El futuro de las ciudades en Chile

Ciudades inteligentes y humanas: repensar el futuro urbano en Chile

Francesca Machiavello Narváez, Geógrafa y académica en Administración de Ecoturismo. Universidad Andrés Bello

Bajo el lema “Ciudades inteligentes centradas en las personas”, la ONU invita a reflexionar sobre nuestras ciudades en un contexto donde la tecnología manda. Nos recuerda que el verdadero avance no se trata solo de digitalizar, sino de poner el bienestar y la equidad en el corazón del desarrollo.

Desde la geografía humana, entendemos que las ciudades no son solo edificios y calles, sino territorios cargados de experiencias donde se entrelazan identidades, memorias y vínculos sociales. Cada persona teje su propia imagen del espacio a través de mapas mentales que reflejan su conexión con el entorno: calles, plazas y barrios que se convierten en lugares llenos de cariño y recuerdos. Así, la ciudad se transforma en una red simbólica y emocional que une a sus habitantes con su sentido de pertenencia y comunidad.

Entendida desde este enfoque humano, la ciudad es un espacio socialmente construido, donde la gente imprime significados y prácticas que dan forma a su identidad colectiva. Hablar de “ciudades inteligentes” va más allá de la tecnología; implica reconocer las distintas maneras de habitar y participar. La “inteligencia urbana” debe medirse por su capacidad de acoger la diversidad, asegurar la accesibilidad y fortalecer la participación ciudadana.

Estos principios son especialmente importantes en América Latina, donde las tensiones entre modernización y desigualdad moldean el paisaje urbano actual. La planificación debe tener una mirada humana y sensible a las diferencias de género, edad, clase y movilidad, entendiendo que la tecnología debe adaptarse a las personas y no al revés. En nuestra región, y especialmente en Chile, las “ciudades millonarias” muestran cómo las brechas socioespaciales persisten en medio de la modernización, revelando la necesidad de modelos urbanos más inclusivos y sostenibles. La expansión a zonas de riesgo, la pérdida de espacios públicos y la presión sobre ecosistemas como humedales y cerros urbanos demandan políticas que equilibren innovación, identidad local y justicia ambiental.

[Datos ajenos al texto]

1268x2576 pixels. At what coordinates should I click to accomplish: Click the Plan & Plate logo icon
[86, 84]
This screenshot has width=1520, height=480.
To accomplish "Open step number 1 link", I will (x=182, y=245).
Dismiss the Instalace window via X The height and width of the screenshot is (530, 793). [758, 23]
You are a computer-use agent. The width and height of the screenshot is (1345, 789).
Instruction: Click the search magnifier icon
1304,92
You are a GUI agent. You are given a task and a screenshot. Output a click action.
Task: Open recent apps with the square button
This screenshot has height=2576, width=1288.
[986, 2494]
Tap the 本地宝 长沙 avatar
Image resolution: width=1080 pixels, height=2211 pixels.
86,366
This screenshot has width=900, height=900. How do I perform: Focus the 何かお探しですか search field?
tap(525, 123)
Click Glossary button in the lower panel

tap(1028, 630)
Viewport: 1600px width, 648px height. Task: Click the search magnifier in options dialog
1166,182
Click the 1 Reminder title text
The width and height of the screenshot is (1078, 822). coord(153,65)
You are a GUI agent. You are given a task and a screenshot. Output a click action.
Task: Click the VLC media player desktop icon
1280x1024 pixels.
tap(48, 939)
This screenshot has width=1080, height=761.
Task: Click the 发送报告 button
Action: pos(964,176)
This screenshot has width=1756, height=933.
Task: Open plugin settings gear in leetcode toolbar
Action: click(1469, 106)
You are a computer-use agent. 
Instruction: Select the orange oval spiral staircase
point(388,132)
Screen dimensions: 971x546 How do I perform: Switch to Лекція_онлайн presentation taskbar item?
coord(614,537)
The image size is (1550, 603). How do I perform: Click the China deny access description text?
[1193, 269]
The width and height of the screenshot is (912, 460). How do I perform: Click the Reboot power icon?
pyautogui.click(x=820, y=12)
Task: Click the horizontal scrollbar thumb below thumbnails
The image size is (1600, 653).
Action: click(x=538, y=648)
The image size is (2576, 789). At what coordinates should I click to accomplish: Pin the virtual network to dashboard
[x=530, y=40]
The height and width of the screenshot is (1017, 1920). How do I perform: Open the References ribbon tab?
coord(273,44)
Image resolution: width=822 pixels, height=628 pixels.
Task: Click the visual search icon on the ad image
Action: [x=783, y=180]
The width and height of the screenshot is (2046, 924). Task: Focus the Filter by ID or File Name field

Al buscar ciudades inteligentes, corremos el riesgo de olvidar que la verdadera inteligencia urbana no está en los datos o en la tecnología sofisticada, sino en la capacidad colectiva de crear espacios más humanos y equitativos. Las ciudades son, sobre todo, espejos de nuestra convivencia: condensan las tensiones, sueños y desigualdades de la sociedad que las habita.

El desafío no es solo hacer de las ciudades espacios eficientes, sino asegurar que el progreso esté al servicio del bienestar común. Una ciudad “centrada en las personas” reconoce la diversidad de sus habitantes, fomenta la participación y se ve como un territorio vivo, en diálogo constante con su entorno natural y cultural.

Desde esta visión, la planificación urbana debe entenderse como un proceso ético y social, donde la tecnología actúa como mediadora y no como reemplazo de la humanidad. El futuro urbano no se define solo por la infraestructura o la conectividad digital, sino por la capacidad de las ciudades de cuidar, incluir y acoger. Una urbe verdaderamente inteligente será aquella que, más allá de los algoritmos, sepa captar las necesidades y esperanzas de su gente. Porque, al final del día, son las personas —y no las máquinas— quienes dan sentido y vida a la ciudad.